= PROBLEM DETAILS =
Take the listing and give it again exactly, from its first line to its last line.

= PROVIDED RECORDS =
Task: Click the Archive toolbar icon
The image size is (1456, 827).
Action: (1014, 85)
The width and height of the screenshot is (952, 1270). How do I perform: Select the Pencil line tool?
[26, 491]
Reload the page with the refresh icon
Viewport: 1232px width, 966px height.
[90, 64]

= EXERCISE ANSWER =
Task: Click the Archive toolbar icon
The image size is (1456, 827).
Action: (1014, 85)
The width and height of the screenshot is (952, 1270). How do I perform: Select the Pencil line tool?
[26, 491]
Reload the page with the refresh icon
Viewport: 1232px width, 966px height.
[90, 64]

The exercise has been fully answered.